When the first explorers came to the Amazon, they heard, from the local tribes, a truly disturbing story. Men who urinated in the river attracted the Candiru somehow and then the Candiru (which remember, like all catfishes, has spines on its fins) would swim up the stream of urine and lodge itself – well, without being too specific, if you’re a man, imagine the worst place to have a spiny fish lodged in your body.
The fish, of course, would then die and start to rot, somehow making ‘having a spiny blood drinking fish stuck in your penis/other orifice’ even worse. According to legend, the only ‘cure’ was either amputation or, in some cases, a mixture of special herbs that would dissolve the fish, although unless these herbs combined made a strongly caustic cleaner, I can’t see that working. That said, ingesting a strongly caustic substance would probably also kill you, although by that stage that would probably not be a huge disadvantage.
This story has been repeated more or less as gospel truth for around a century, before scientists, in a rare moment of lessening rather than increasing the horror of the natural world, thought that the stories were incredibly exaggerated, if not made up entirely. Firstly, experiments showed that Caniduru were not actually attracted to urea, which was the theory as to why they attracted humans. Secondly, a few moments thought would suggest that it is more or less physically impossible for a fish to try and swim up a stream of urine. (There’s a third objection too, which is even if the fish managed to lodge itself in you, it would certainly die – but this isn’t actually an objection, given that it could be that the fish just made a horrible mistake).
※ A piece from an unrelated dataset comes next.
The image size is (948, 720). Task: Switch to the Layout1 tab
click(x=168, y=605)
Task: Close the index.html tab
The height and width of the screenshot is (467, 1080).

So its all just a horrible urban legend, right?
Well, not quite.
Whilst it certainly isn’t something that happens a lot (some people claim that the fish is the world’s only vertebrate parasite on humans, which is only true if you really stretch the definitions) there is, supposedly, one case of it happening to a man swimming in the water. In 1997, an unnamed patient in Manaus, Amazonia, Brazil was operated on by Doctor Samad, who claimed to have removed a Caniduru from a patient’s urethra and had, thoughtfully, taken pictures, which can be viewed here if you are male and have no intention of sleeping, like, ever again. The patient, in addition to suffering from a-spiny-fish-where-you-really-don’t-want-a-spiny-fishitus, also suffered from catastrophic urine retention and, some reports suggest, a damaged scrotum as the fish had started to chew its way out.
However, some parts of this story, perhaps thankfully, appear not to be true. The recovered specimen had all its spines intact (despite Samad claiming that he had to snip them off to remove the fish) and it also seemed much too big to have – err- fitted in, to put it in the best possible terms. Additionally, the patient claimed that the fish had sum up the stream of urine, whilst the Doctor claimed that the fish was attracted to urea – which, as discussed above, are both probably entirely untrue.
But, despite that, the guy who investigated the case is, apparently, ‘not writing the case off’, and says that although deeply unlikely, it is not impossible that someone immersed in the water could be attacked by the Caniduru.